All these questions linked to the world and its chaos, to a form of violence, surface in my work in general, even if it is never frontal. I often say that “Floaters” is about the ghosts that accompany us (ghosts of history, personal ghosts) and the magic necessary to ward off or coexist with them.
This Sequence of the incantatory ritual is a matrix around which I have built my fiction. This movement of the hand summons both an archetypal and archaic gesture that can be found on icons. It also involves almost magical gestures and I felt that it could “act” on the viewer.

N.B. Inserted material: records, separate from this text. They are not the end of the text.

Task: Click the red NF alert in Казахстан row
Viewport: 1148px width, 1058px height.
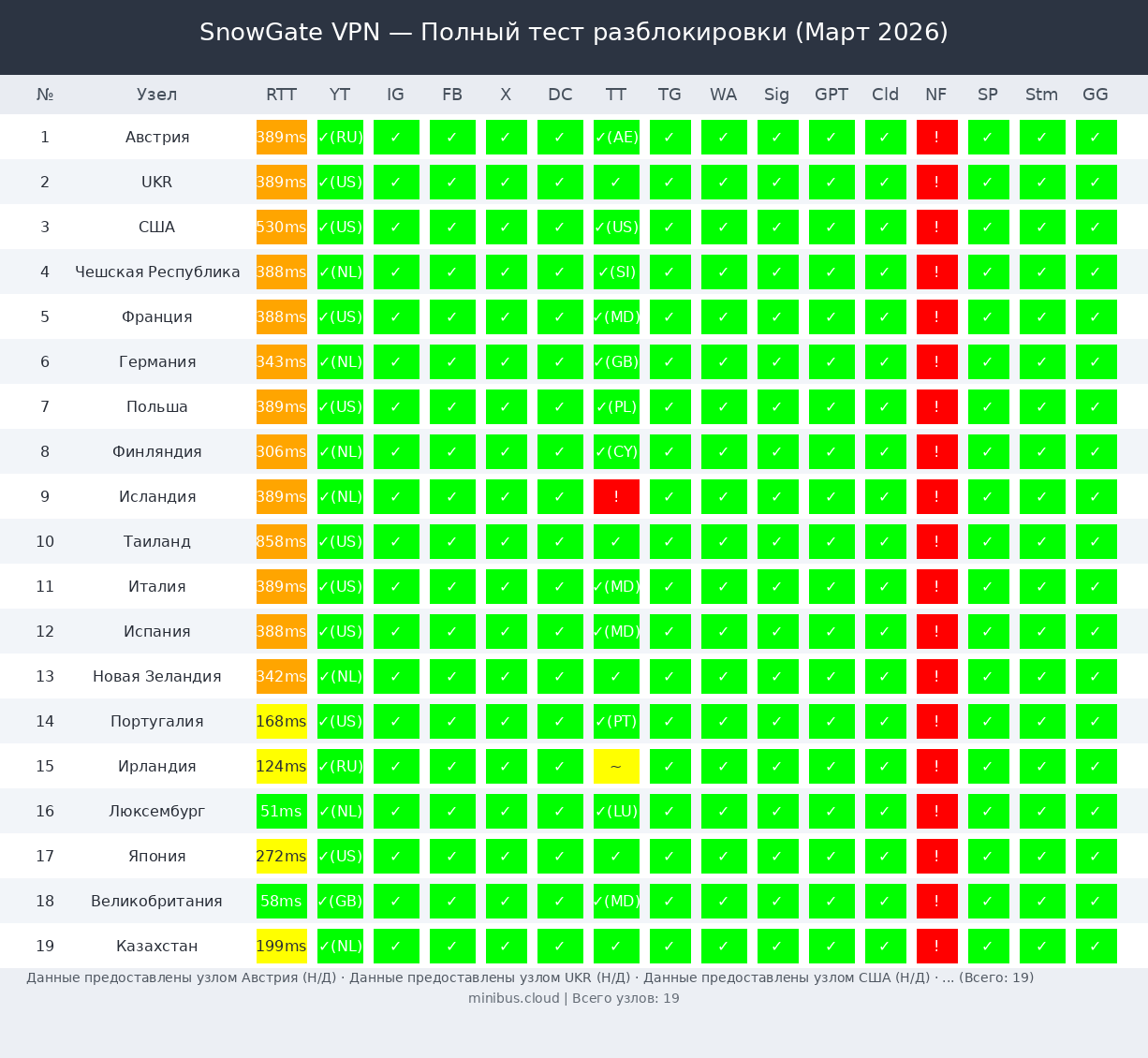Action: [x=936, y=947]
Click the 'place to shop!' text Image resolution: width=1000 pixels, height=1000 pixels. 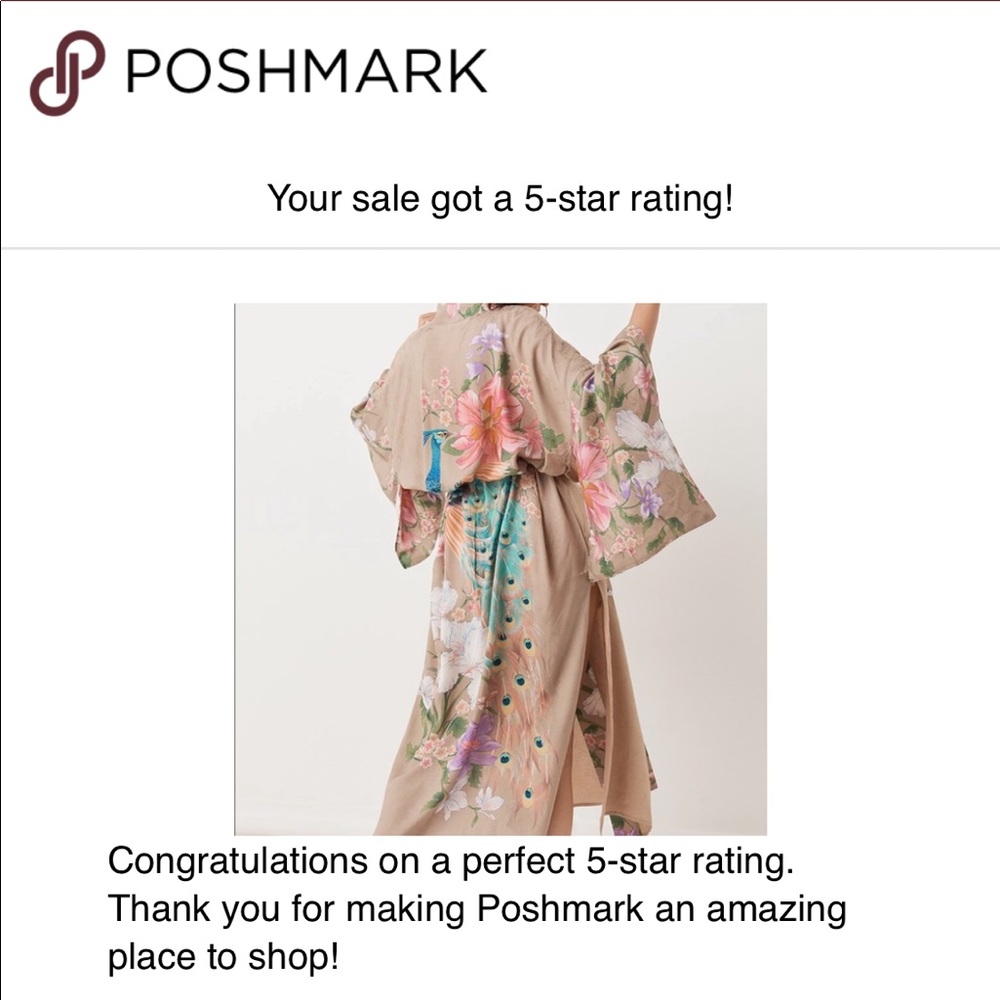point(224,957)
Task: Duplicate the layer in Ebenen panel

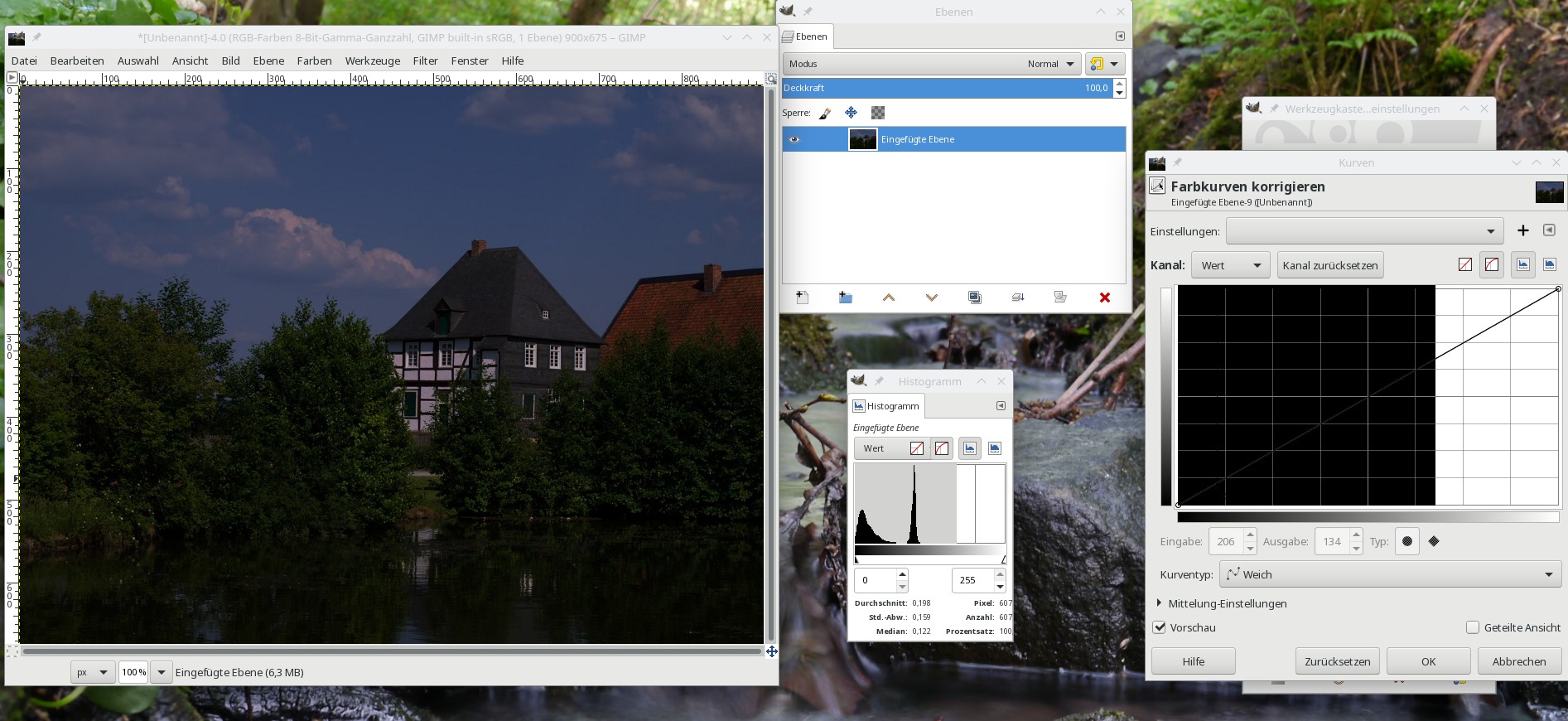Action: 975,298
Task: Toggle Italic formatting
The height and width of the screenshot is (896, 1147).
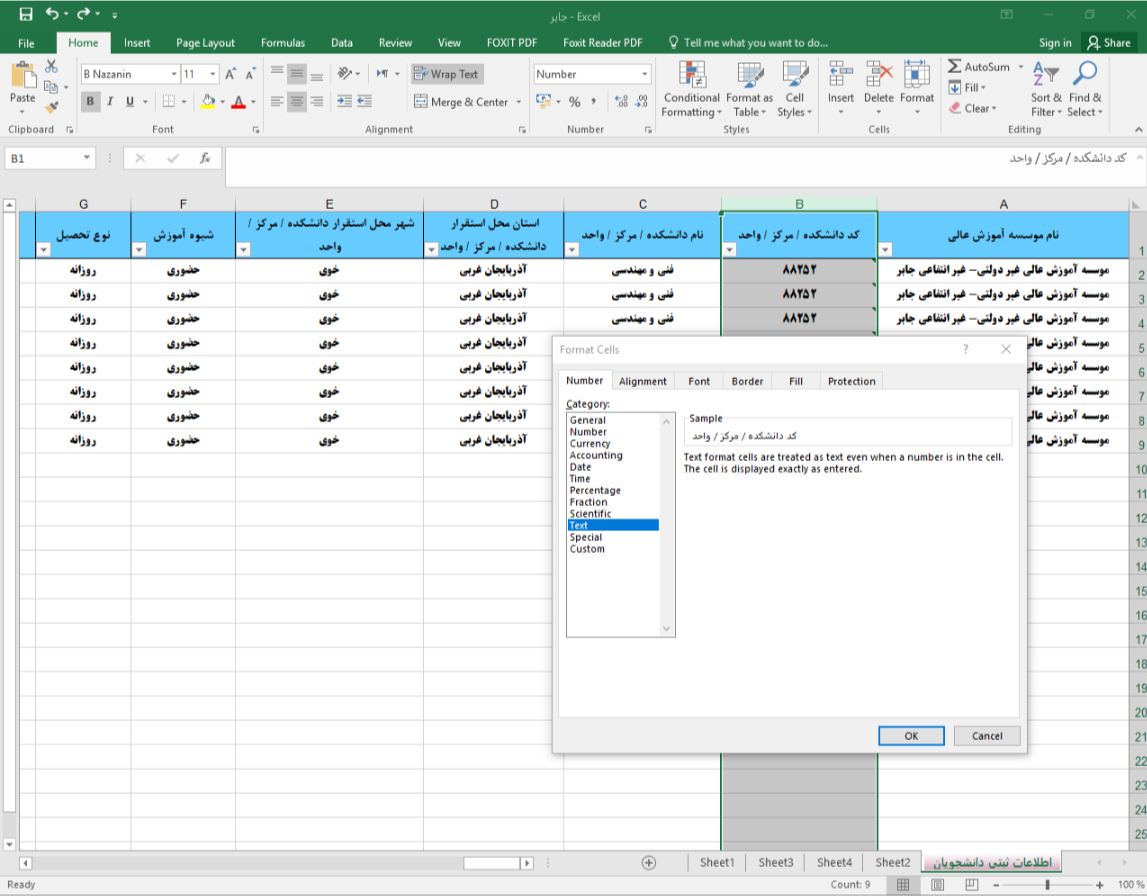Action: pyautogui.click(x=111, y=102)
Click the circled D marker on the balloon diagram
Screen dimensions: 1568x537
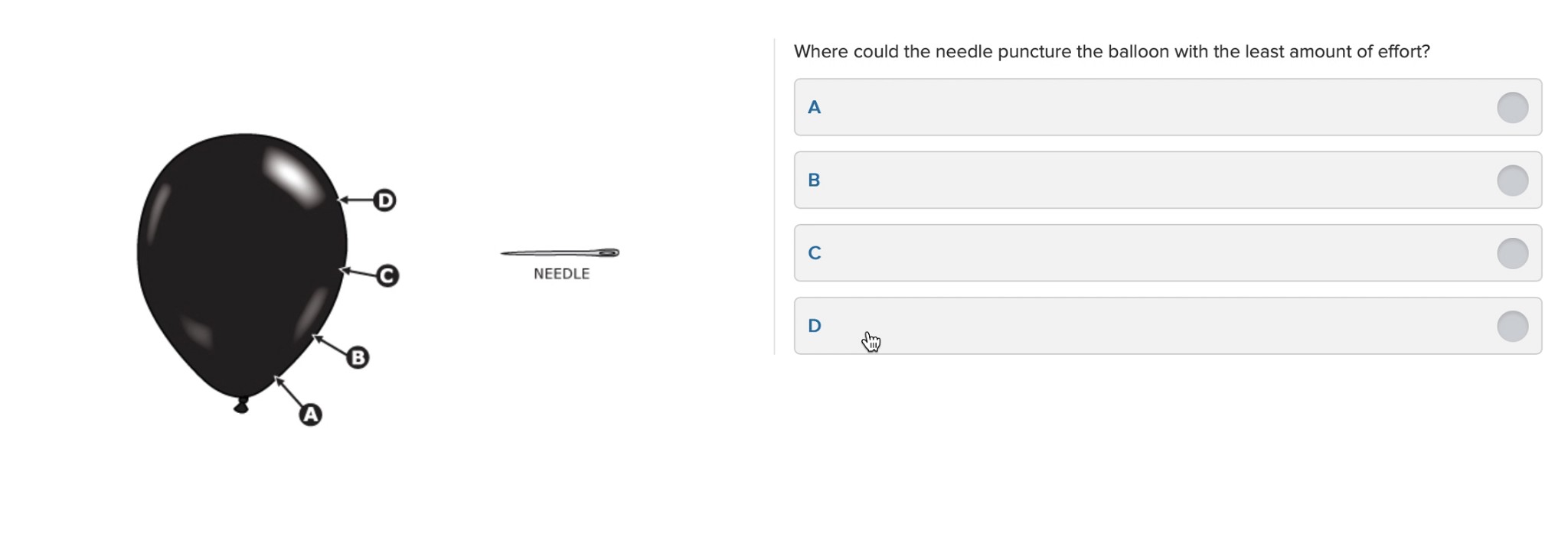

I designed my film as an immersive sensory object that would summon one’s body and psyche into the cinema room. Floaters thus includes several layers of meaning (angst, madness, nature, magic, religion, Invisible). Like a palimpsest. I want to immerse the viewer in the trajectory of this man wandering in a mountain, within which visions, questions and doubts arise. And which gives pride of place to darkness and its metaphors (that of dreams and madness, that of the darkness of history, collective or personal), the meaning of which is never completely revealed to us.
June 2023
Additional biography:
His videos have been broadcast in France and abroad (New York, Los Angeles, Seoul, Montreal, Madrid, Kassel, Brussels, Liège, Milan, Colombia, Bamako, etc.), in cinemas, museums, galleries and festivals. She was also in artist residency in New York at the International Center of Photography School, at the National Conservatory of Multimedia Arts and Crafts in Bamako and at the Casa de Velázquez in Madrid. In 2021 she was awarded the Ekphrasis Scholarship from the ADAGP and the AICA. Floaters was selected in film festivals in the USA (New York, Los Angeles etc.), South Korea and Australia. He won awards in Los Angeles (Best Actor, Indie Film Fest, Hollywood) as well as in Seoul (Indie Shorts Awards Seoul), Sydney (Australian Film Festival), Lisbon, Toronto (CMCS Media Wall of Fame).